=== COMPITI DA SVOLGERE ===
- a) Sostituisca "mostra" con "esposizione" nella parte del brano compresa tra "La mostra all’Architectural" e "delle avanguardie storiche.", estremi inclusi, e la trascriva.
- b) Riscriva in forma più concisa il paragrafo del brano che inizia con "I primi disegni di OMA", conservandone i fatti principali.
- c) Secondo il brano, chi volle fortemente la mostra del 2008 all'Architectural Association?

=== BRANO PROPOSTO ===
I primi disegni di OMA, eseguiti da Madelon, saranno esposti, e spesso venduti, in molte gallerie europee e statunitensi, aprendo una strada nuova al disegno d’arte prestato all'architettura: lei diventa l’istinto controllato e trainante del team progettuale, quasi un architetto mancato che ricerca nuove strade nell'espressione, in tavole architettoniche mai viste fino ad allora. Quei disegni saranno contemporaneamente l’incipit e l’eredità del team.

   La mostra all’Architectural Association del 2008, fortemente voluta dal direttore Brett Steele e di cui questo libro è catalogo, ci aiuta a fare il punto su una serie di fenomeni di contaminazione tra arti diverse, che hanno visto nel rapporto tra l’artista e il “convitato di pietra” uno dei punti espressivi più interessanti, anche se poco scandagliati dalla critica militante e militare. Mi riferisco alla reversibilità delle due posizioni operative: l’arte di Madelon, che spiega l’architettura di Rem, e l’architettura di Rem, che cerca nuove strade alternative nell’arte delle avanguardie storiche.

=== ESTRATTO DEI DATI ===
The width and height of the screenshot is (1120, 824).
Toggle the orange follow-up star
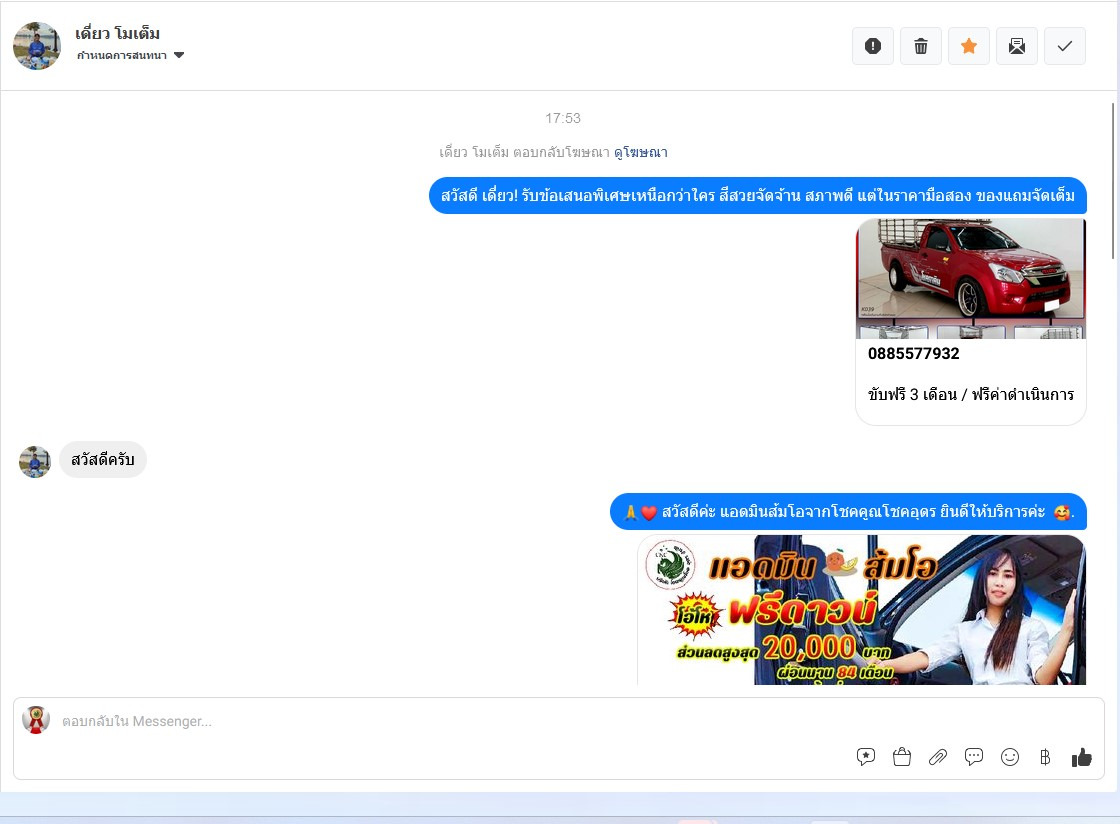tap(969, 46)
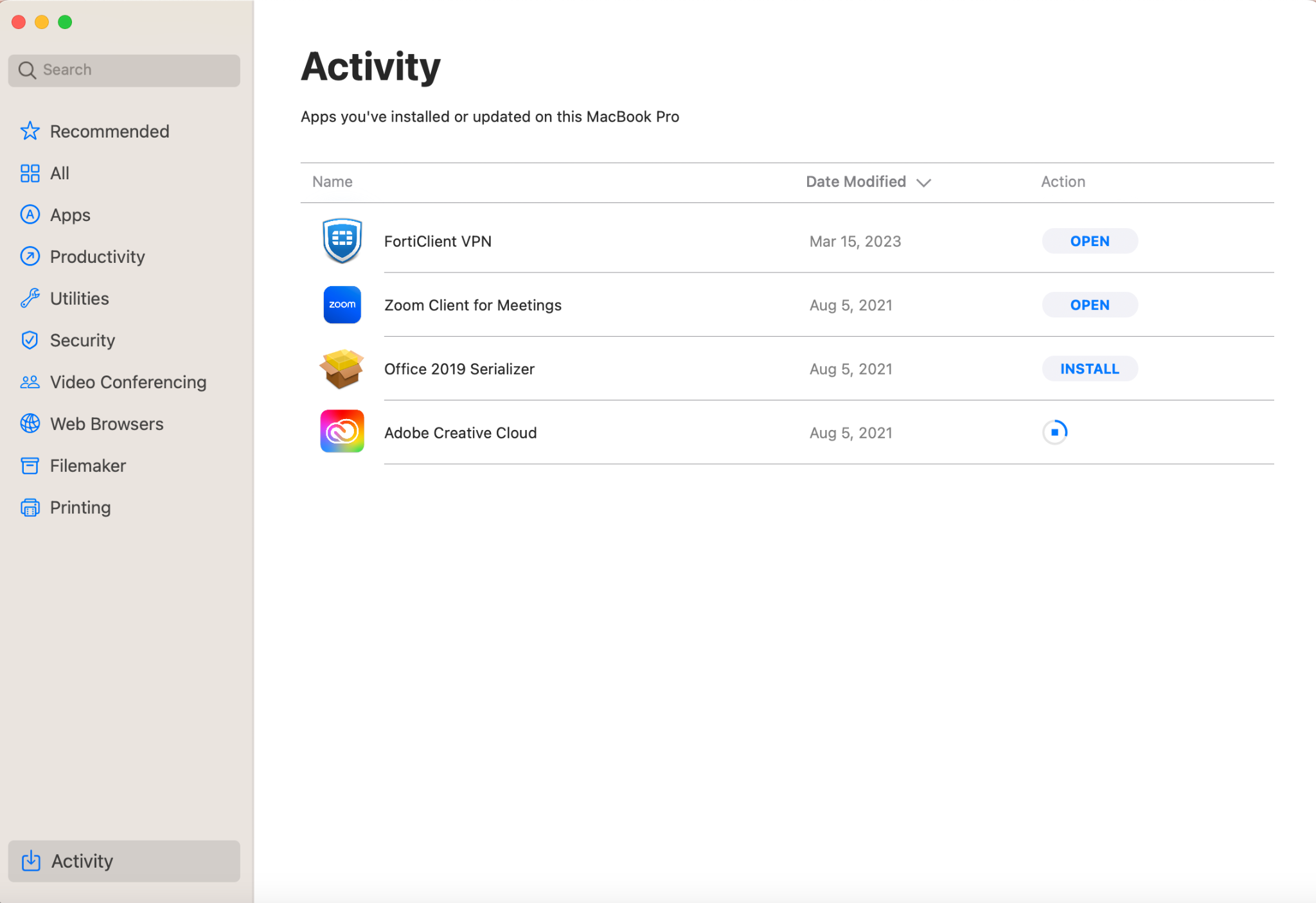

=== SOLUZIONI ===
- a)
La esposizione all’Architectural Association del 2008, fortemente voluta dal direttore Brett Steele e di cui questo libro è catalogo, ci aiuta a fare il punto su una serie di fenomeni di contaminazione tra arti diverse, che hanno visto nel rapporto tra l’artista e il “convitato di pietra” uno dei punti espressivi più interessanti, anche se poco scandagliati dalla critica militante e militare. Mi riferisco alla reversibilità delle due posizioni operative: l’arte di Madelon, che spiega l’architettura di Rem, e l’architettura di Rem, che cerca nuove strade alternative nell’arte delle avanguardie storiche.

- b) I primi disegni di OMA, realizzati da Madelon, saranno esposti e spesso venduti in molte gallerie europee e statunitensi, aprendo una strada nuova al disegno d'arte applicato all'architettura. Madelon diventa l'istinto controllato e trainante del team progettuale e sperimenta nuove forme espressive in tavole architettoniche mai viste prima. Quei disegni saranno insieme l'incipit e l'eredità del team.

- c) Il direttore Brett Steele.